Additionally, this type of attack obfuscates the source of the original attacker: the commander of the zombie hordes. The multitier model of DDoS attacks and their ability to spoof packets and to encrypt communications can make tracking down the real offender a tortuous process. Even worse, it's almost impossible to be able to defend against the attack, which can be a ping flood unless you use certain systems (such as Cisco equipment) that can actually notice an ICMP flood starting and shut itself down.

The command structure supporting a DDoS attack can be quite convoluted, and it can be difficult to determine a terminology that describes it clearly. One of the more understandable naming conventions for a DDoS attacks structure and the components involved is detailed here.

Software components involved in a DDoS attack include:

• Client  The control software used by the hacker to launch attacks. The client directs command strings to its subordinate hosts.

• Daemon  Software programs running on a zombie that receives incoming client command strings and acts on them accordingly. The daemon is the process responsible for actually implementing the attack detailed in the command strings.

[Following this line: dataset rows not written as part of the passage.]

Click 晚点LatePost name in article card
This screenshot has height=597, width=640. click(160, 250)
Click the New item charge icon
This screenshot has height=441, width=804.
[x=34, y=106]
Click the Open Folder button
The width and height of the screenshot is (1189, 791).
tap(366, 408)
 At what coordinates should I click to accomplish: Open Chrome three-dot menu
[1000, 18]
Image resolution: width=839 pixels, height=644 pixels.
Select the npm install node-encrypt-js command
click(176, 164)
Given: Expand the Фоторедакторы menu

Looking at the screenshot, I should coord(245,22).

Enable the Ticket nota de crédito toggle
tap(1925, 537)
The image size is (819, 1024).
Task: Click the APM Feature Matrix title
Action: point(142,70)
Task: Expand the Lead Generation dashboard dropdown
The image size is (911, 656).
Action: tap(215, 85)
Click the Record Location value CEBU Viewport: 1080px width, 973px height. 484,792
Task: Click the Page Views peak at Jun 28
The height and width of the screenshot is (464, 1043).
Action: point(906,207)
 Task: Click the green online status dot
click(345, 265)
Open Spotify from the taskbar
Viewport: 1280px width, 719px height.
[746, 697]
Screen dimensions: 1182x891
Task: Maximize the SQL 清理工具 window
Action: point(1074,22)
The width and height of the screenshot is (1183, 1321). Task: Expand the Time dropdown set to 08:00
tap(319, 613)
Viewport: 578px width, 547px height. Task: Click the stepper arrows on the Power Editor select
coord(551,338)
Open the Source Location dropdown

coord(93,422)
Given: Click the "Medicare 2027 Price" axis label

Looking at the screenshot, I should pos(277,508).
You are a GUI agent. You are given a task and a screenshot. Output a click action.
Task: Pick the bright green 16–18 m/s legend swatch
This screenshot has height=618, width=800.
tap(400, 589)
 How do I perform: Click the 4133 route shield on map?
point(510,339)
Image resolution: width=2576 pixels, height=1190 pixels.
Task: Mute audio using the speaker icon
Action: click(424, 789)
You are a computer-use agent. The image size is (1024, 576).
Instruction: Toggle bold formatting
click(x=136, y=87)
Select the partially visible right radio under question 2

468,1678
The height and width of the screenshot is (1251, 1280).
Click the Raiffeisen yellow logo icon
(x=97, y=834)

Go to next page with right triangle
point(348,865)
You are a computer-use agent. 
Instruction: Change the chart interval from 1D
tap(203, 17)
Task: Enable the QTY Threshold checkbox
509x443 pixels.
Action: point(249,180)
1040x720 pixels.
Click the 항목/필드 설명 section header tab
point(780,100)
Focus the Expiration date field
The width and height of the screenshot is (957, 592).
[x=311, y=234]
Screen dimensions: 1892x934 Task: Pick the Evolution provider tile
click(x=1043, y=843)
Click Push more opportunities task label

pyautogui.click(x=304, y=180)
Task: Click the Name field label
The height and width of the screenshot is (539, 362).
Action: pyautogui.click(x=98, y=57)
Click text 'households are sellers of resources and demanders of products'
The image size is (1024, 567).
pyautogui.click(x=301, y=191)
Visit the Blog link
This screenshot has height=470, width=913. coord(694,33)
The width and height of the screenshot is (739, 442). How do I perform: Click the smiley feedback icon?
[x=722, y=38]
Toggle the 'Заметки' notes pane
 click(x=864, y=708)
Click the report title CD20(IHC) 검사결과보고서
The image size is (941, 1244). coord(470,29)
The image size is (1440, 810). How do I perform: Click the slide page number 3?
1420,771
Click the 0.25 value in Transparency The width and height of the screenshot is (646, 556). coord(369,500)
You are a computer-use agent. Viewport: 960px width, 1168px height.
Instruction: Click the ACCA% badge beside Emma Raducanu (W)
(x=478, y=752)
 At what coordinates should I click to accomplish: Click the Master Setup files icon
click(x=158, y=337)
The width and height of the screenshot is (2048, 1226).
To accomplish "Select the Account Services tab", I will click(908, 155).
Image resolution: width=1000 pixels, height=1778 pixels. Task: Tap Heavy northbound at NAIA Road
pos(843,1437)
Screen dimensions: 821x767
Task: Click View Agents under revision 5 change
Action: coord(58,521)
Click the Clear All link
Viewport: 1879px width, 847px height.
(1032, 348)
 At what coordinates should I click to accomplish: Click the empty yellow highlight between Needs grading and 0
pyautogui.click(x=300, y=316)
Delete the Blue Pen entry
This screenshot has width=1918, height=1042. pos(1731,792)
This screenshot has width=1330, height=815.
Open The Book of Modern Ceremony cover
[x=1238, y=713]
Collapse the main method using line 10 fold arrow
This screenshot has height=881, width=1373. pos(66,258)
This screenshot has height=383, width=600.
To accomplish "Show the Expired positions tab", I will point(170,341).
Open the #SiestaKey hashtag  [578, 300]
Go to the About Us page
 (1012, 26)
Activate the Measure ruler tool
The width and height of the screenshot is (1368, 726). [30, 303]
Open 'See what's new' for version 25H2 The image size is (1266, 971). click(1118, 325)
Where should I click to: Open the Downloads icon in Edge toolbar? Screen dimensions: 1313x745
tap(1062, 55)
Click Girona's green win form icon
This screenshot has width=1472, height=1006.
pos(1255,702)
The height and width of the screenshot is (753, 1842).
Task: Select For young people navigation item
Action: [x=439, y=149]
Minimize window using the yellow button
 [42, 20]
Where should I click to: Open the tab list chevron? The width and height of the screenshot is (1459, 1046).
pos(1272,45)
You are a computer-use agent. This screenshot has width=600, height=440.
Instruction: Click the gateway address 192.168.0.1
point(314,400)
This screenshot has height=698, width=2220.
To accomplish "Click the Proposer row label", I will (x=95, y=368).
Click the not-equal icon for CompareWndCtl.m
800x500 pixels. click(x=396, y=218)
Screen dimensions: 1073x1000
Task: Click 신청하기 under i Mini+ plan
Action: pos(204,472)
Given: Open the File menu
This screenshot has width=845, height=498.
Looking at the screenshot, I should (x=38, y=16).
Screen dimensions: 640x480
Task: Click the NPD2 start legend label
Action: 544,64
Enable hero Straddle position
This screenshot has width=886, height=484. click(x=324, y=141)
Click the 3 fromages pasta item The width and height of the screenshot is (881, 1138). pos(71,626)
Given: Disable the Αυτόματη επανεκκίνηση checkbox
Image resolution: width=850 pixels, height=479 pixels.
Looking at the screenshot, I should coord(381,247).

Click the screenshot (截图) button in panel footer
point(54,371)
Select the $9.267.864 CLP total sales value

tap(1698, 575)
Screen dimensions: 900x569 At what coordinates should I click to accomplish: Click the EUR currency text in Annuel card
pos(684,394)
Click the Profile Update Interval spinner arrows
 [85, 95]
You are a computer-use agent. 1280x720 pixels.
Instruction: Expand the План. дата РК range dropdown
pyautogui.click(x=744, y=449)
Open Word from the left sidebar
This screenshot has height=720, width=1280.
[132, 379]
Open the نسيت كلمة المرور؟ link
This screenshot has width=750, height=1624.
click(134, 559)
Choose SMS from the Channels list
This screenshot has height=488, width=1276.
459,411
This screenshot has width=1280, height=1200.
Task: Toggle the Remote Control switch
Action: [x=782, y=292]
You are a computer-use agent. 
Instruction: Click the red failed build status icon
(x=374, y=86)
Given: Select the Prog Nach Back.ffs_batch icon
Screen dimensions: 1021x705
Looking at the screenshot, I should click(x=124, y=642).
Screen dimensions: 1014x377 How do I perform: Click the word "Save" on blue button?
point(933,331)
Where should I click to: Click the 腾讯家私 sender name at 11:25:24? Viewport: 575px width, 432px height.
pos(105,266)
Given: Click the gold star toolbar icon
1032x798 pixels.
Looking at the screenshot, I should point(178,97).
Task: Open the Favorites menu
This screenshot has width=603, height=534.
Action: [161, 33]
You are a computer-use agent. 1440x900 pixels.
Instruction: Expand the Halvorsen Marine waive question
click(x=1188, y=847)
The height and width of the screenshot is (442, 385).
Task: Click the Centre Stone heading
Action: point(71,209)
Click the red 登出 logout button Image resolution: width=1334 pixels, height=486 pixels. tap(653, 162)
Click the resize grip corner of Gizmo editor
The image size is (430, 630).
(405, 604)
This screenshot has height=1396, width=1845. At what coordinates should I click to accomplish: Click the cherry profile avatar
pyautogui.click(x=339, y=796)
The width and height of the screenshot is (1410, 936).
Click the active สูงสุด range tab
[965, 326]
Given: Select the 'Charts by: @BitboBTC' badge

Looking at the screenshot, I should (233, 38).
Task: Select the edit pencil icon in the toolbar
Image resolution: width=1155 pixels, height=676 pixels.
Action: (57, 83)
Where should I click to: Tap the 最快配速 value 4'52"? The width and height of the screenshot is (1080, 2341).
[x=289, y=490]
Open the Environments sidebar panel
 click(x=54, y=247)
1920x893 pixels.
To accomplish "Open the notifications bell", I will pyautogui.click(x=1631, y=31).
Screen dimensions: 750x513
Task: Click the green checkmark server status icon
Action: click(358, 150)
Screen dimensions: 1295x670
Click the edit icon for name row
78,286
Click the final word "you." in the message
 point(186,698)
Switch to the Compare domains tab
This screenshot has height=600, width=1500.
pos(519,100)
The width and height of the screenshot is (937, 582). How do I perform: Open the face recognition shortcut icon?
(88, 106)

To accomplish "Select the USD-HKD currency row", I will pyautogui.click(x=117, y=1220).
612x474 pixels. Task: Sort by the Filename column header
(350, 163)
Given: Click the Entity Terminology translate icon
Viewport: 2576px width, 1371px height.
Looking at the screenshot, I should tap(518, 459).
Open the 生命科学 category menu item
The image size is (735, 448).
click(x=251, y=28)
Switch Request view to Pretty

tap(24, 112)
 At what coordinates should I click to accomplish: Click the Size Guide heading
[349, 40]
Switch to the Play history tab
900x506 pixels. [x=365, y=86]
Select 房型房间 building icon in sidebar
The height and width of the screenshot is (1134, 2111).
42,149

Hosts involved in a DDoS attack include:

• Master  A computer from which the client software is run.

• Zombie  A subordinate host that runs the daemon process.

• Target  The recipient of the attack.

In sum, as a Microsoft Certified Professional responsible for a network's security, you should be very aware of these issues. You could face massive problems and embarrassment when it is found out that your 30 IIS 5.0 Web servers took part in the activity of taking Yahoo.com out of service. It does happen if you are not aware of what your systems are doing.